The optimizer doesn't transform it. There are entire classes of "C as high-level assembly" programmers who rage when this doesn't happen, which supports the position that UB resulting in passing invalid dereferences through happens often enough to be useful to talk about.
I'll leave it at that because, again, max reply depth.
Obviously, when you invoke undefined behaviour, anything goes
Yep, I made the same point myself earlier.
There are entire classes of "C as high-level assembly" programmers who rage when this doesn't happen, which supports the position that UB resulting in passing invalid dereferences through happens often enough to be useful to talk about
Not really relevant though, when trying to rigorously define what constitutes a memory error at the language level.
'll leave it at that because, again, max reply depth.
Ok.
As such, if interpreting an arbitrary number as a pointer and attempting to dereference it is a memory error (which is not in dispute), then so is dereferencing NULL.
That doesn't follow, because NULL is not a result of casting an arbitrary number to a pointer. It requires a very specific number.
That doesn't follow, because NULL is not a result of casting an arbitrary number to a pointer. It requires a very specific number.
But that's irrelevant to the point. The memory error happens because the programming language doesn't see it as "very specific" enough to prevent the conflation between NULL and an arbitrary number and, when it becomes machine code, it's treated as an arbitrary number by the CPU, to the point where the only thing that catches it is that modern, mainstream OSes leave the page which happens to contain it unmapped.
If I take a null pointer, expecting an array, and index far enough into it in C, I'll erroneously synthesize a pointer to valid memory and successfully dereference an invalid pointer instead of segfaulting.
when it becomes machine code, it's treated as an arbitrary number by the CPU,
I already demonstrated that this is not necessarily true. The language doesn't in fact say anything about how a dereference should be converted to machine code.

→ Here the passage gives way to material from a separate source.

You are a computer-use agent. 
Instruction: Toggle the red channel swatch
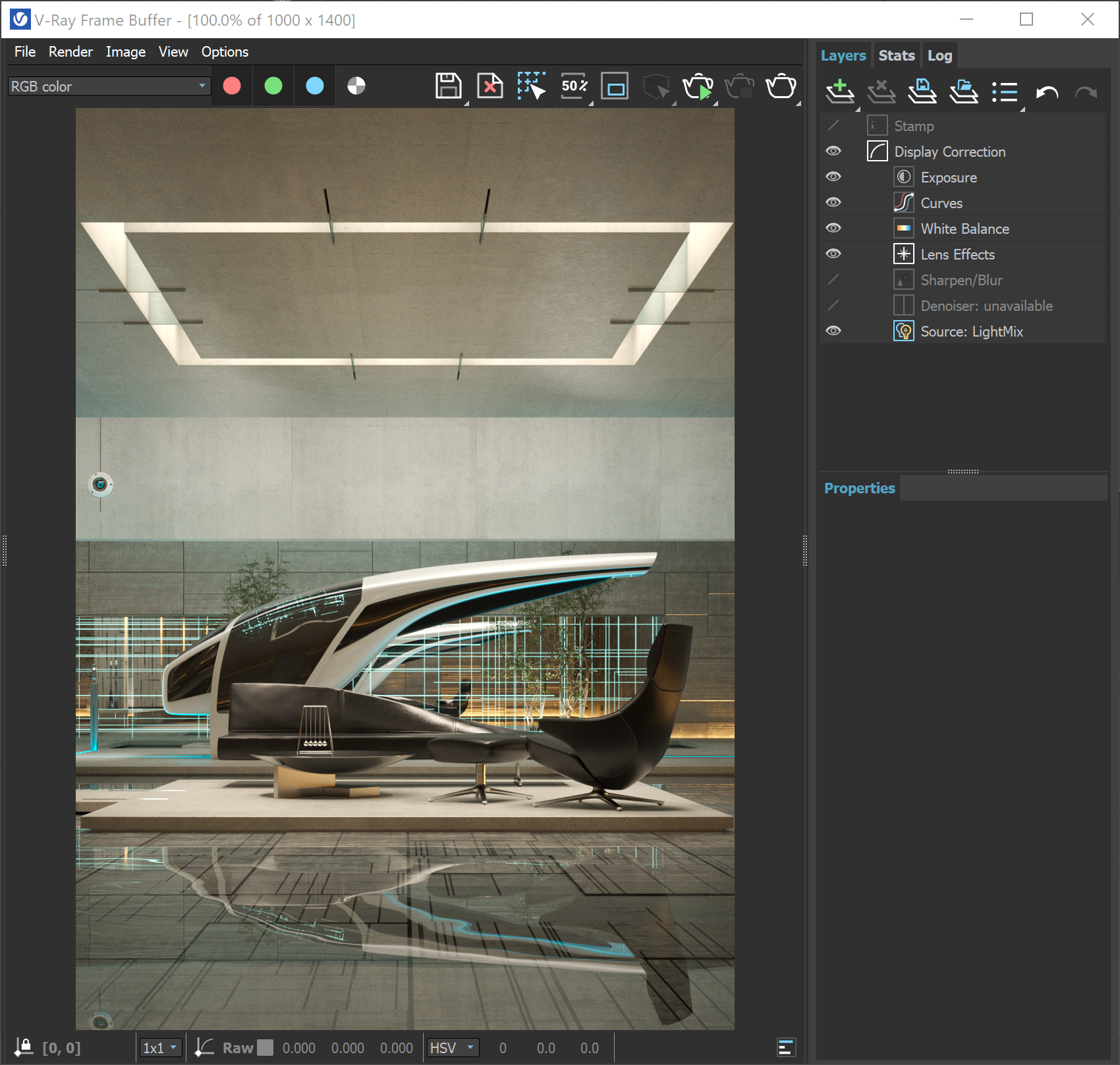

If I take a null pointer, expecting an array, and index far enough into it in C, I'll erroneously synthesize a pointer to valid memory
You'll get undefined behaviour. What happens at the machine level is up in the air, and could be something akin to what you describe, but it's not guaranteed.
The article uses this definition of memory safety:
It is, frankly, a bad definition. Memory safety (or unsafety) is not about whether that list of things occur, but rather what the effect of them occurring might be (or I suppose, to be accurate, the combination of both).
Null pointer dereference in C/C++ yields undefined behaviour, and that can lead to behaviour that's indistinguishable from a "classic" memory error, and so it counts as a memory error. In practice it often does result in a segmentation fault but that's certainly not guaranteed (regardless of operating system).
Null dereference in a language like Java, on the other hand, is perfectly safe, which goes to my point.
(Edit:) In terms of programs, as opposed to languages, memory safety means no memory error occurs (where what counts as a memory error is dependent on the semantics of the language). People often get these confused, which is why you'll see (incorrect) claims that a particular program is "not memory safe" because it is written in a not-memory-safe language.
(Edit again): There are also memory safe executions of programs (which may themselves not be memory safe, because some executions exist where memory errors do occur). That's in fact what the borrowed definition is referring to:
"[A] program execution is memory safe so long as a particular list of bad things, called memory-access errors, never occur:
but the post author conflates it with program safety:
So, memory safety is when a program is guaranteed not to have those weaknesses.
... and then also with language safety.